-- LISTA DE TAREFAS --
**1.** Com base no texto sobre a nova regra fiscal, responda:
(a) Quem assina o texto e de onde?
(b) Que posições Gabriel Leal de Barros ocupa na Ryo Asset?
(c) Entre quais dias ocorre a viagem do presidente Lula à China?
**2.** Indique se cada afirmação concorda com o texto sobre a nova regra fiscal e cite as palavras decisivas:
(a) Gabriel Leal de Barros já foi pesquisador do FGV IBRE.
(b) O projeto da nova regra fiscal deve ser divulgado depois da viagem de Lula à China.
(c) O título menciona a IFI e o TCU.

“IFI e TCU podem ser atores importantes para minimizar o risco de descumprimento da regra fiscal com o jogo andando”

Por Solange Monteiro, do Rio de Janeiro

Gabriel Leal de Barros, sócio e economista-chefe Ryo Asset, participou da Conjuntura Econômica de março, que reuniu análises de especialistas sobre o que esperar da nova regra fiscal, cujo projeto deve ser divulgado pelo governo antes da viagem do presidente Lula à China, entre os dias 24 e 30 deste mês. Leia aqui outros trechos da conversa com o ex-pesquisador do FGV IBRE:

Atualmente, observa-se a tendência de se somar ao arcabouço fiscal uma âncora de endividamento (leia declarações de Braulio Borges e Felipe Salto). Qual sua avaliação?

Registros sobre a localização de elementos em telas
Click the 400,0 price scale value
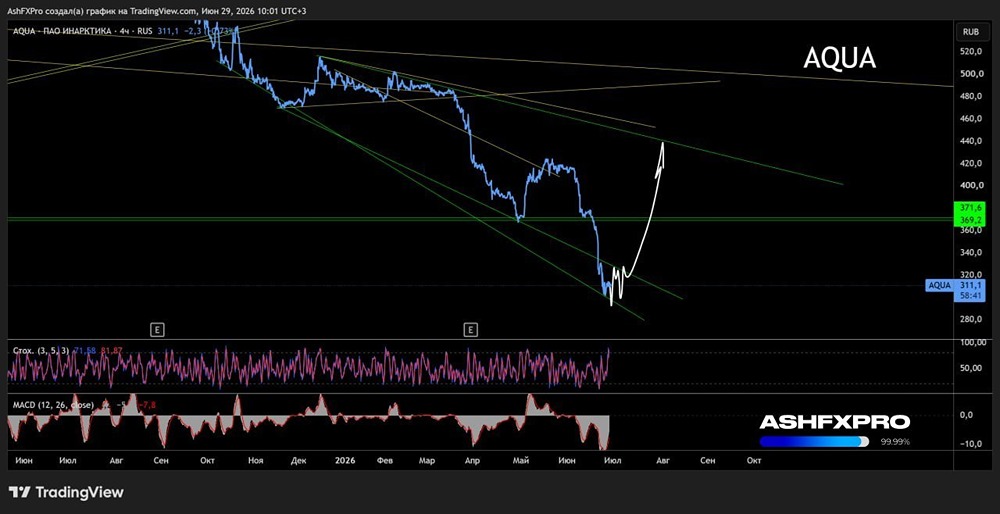This screenshot has height=514, width=1000. coord(973,186)

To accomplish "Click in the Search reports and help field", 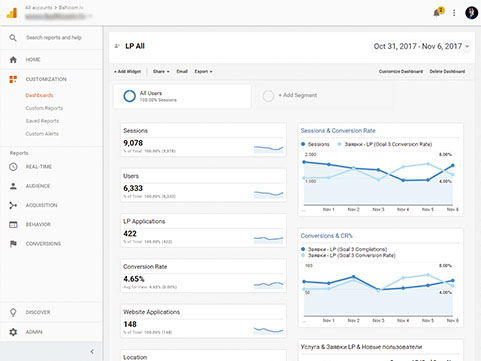I will (54, 38).
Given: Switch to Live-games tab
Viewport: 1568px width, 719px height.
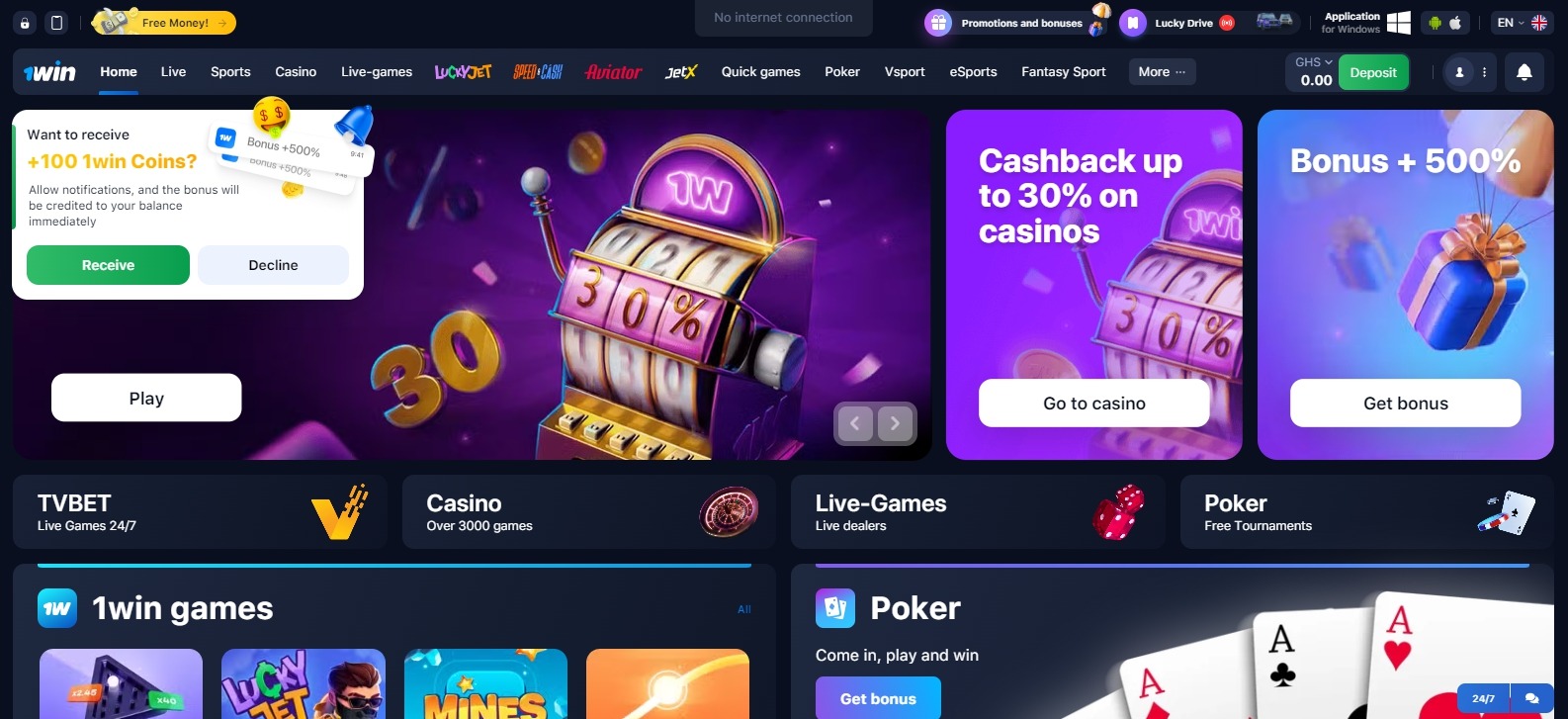Looking at the screenshot, I should pos(377,71).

-- LISTA DE RESPOSTAS --
**1.**
(a) Solange Monteiro, do Rio de Janeiro.
(b) Sócio e economista-chefe.
(c) Entre os dias 24 e 30 do mês.

**2.**
(a) Sim: "o ex-pesquisador do FGV IBRE".
(b) Não: "deve ser divulgado pelo governo antes da viagem do presidente Lula à China".
(c) Sim: "IFI e TCU podem ser atores importantes".